*Written request*:
Extract every line of the records below that contains the string "icon", matching case exactly.

━━━━━ Information given

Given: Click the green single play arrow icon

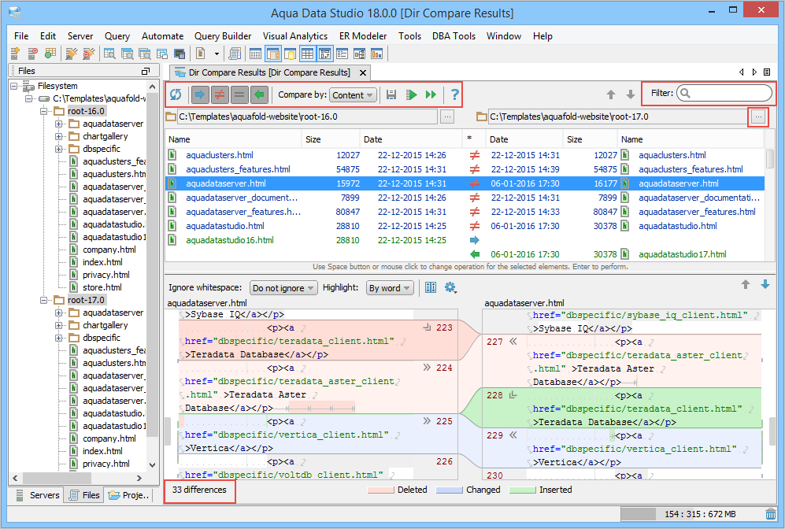Looking at the screenshot, I should coord(411,94).
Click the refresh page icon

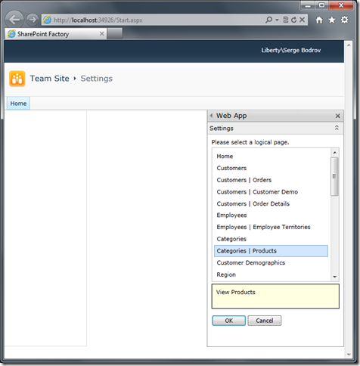pyautogui.click(x=293, y=20)
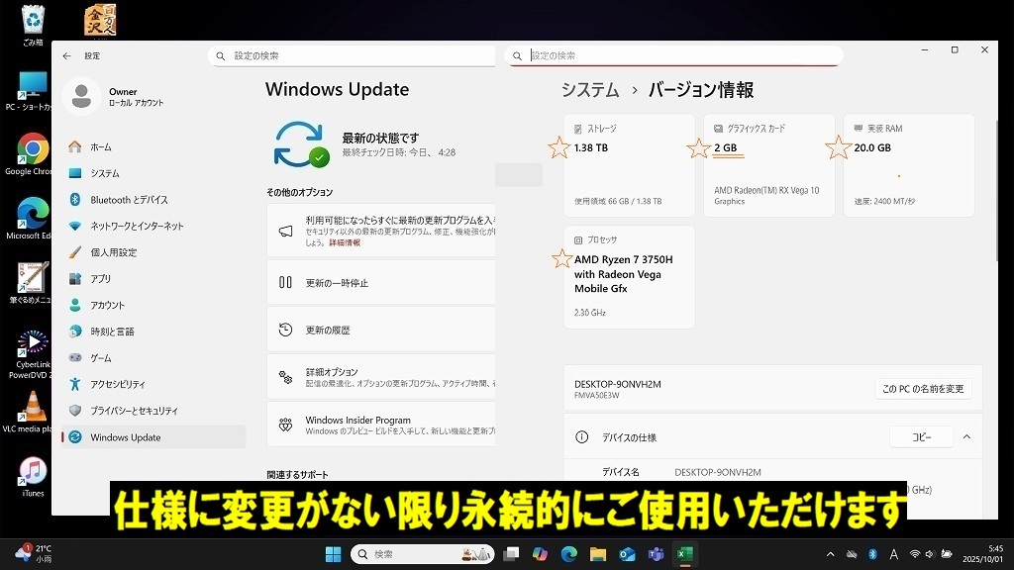The height and width of the screenshot is (570, 1014).
Task: Launch iTunes from the desktop
Action: 33,471
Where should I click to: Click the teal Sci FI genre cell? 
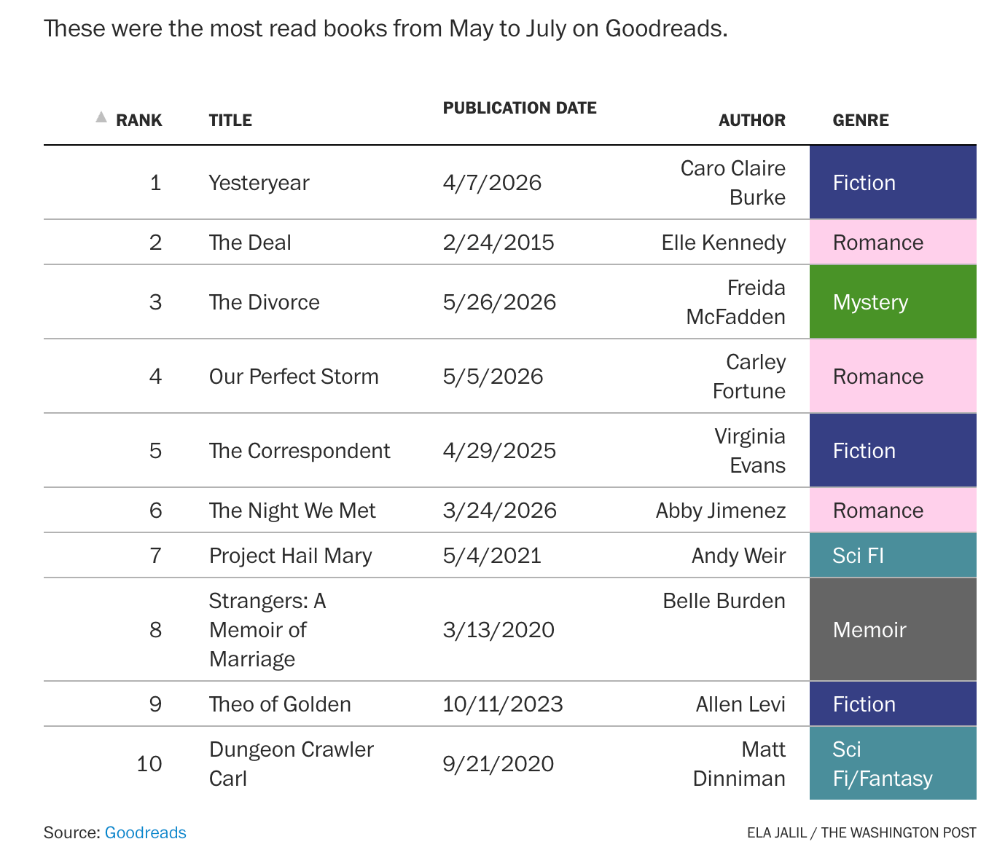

━━━━━━━━━━

*Answer in full*:
Given: Click the green single play arrow icon
Click the refresh page icon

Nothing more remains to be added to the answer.